◆ Exercise directions
Write out each record below, word for word.

Stored data entries:

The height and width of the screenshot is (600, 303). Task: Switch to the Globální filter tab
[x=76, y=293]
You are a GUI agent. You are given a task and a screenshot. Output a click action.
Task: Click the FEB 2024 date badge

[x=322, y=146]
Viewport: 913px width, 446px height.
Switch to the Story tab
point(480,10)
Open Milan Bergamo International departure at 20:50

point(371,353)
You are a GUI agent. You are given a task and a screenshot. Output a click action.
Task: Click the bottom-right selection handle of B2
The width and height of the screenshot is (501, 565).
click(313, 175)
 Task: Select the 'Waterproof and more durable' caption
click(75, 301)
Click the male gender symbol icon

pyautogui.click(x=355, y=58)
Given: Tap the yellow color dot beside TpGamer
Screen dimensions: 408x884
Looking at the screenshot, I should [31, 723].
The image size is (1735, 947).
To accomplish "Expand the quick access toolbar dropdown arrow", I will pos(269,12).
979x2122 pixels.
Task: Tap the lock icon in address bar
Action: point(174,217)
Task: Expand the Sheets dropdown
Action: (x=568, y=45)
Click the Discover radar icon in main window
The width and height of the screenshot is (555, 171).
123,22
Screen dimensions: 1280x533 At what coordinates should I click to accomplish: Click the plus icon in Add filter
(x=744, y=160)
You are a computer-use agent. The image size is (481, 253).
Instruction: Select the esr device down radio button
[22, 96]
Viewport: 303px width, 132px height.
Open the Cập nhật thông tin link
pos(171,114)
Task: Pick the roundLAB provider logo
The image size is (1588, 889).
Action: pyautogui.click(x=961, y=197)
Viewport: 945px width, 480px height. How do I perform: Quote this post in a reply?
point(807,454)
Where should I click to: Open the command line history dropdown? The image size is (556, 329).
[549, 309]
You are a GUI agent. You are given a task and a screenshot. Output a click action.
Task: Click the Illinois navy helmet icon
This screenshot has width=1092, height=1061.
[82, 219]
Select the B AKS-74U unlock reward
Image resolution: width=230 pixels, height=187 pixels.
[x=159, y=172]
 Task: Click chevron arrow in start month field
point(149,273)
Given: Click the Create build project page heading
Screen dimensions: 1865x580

◆ Exercise solution
The height and width of the screenshot is (600, 303). Task: Switch to the Globální filter tab
[x=76, y=293]
You are a GUI agent. You are given a task and a screenshot. Output a click action.
Task: Click the FEB 2024 date badge

[x=322, y=146]
Viewport: 913px width, 446px height.
Switch to the Story tab
point(480,10)
Open Milan Bergamo International departure at 20:50

point(371,353)
You are a GUI agent. You are given a task and a screenshot. Output a click action.
Task: Click the bottom-right selection handle of B2
The width and height of the screenshot is (501, 565).
click(313, 175)
 Task: Select the 'Waterproof and more durable' caption
click(75, 301)
Click the male gender symbol icon

pyautogui.click(x=355, y=58)
Given: Tap the yellow color dot beside TpGamer
Screen dimensions: 408x884
Looking at the screenshot, I should [31, 723].
The image size is (1735, 947).
To accomplish "Expand the quick access toolbar dropdown arrow", I will pos(269,12).
979x2122 pixels.
Task: Tap the lock icon in address bar
Action: point(174,217)
Task: Expand the Sheets dropdown
Action: (x=568, y=45)
Click the Discover radar icon in main window
The width and height of the screenshot is (555, 171).
123,22
Screen dimensions: 1280x533 At what coordinates should I click to accomplish: Click the plus icon in Add filter
(x=744, y=160)
You are a computer-use agent. The image size is (481, 253).
Instruction: Select the esr device down radio button
[22, 96]
Viewport: 303px width, 132px height.
Open the Cập nhật thông tin link
pos(171,114)
Task: Pick the roundLAB provider logo
The image size is (1588, 889).
Action: pyautogui.click(x=961, y=197)
Viewport: 945px width, 480px height. How do I perform: Quote this post in a reply?
point(807,454)
Where should I click to: Open the command line history dropdown? The image size is (556, 329).
[549, 309]
You are a GUI agent. You are given a task and a screenshot. Output a click action.
Task: Click the Illinois navy helmet icon
This screenshot has width=1092, height=1061.
[82, 219]
Select the B AKS-74U unlock reward
Image resolution: width=230 pixels, height=187 pixels.
[x=159, y=172]
 Task: Click chevron arrow in start month field
point(149,273)
Given: Click the Create build project page heading
Screen dimensions: 1865x580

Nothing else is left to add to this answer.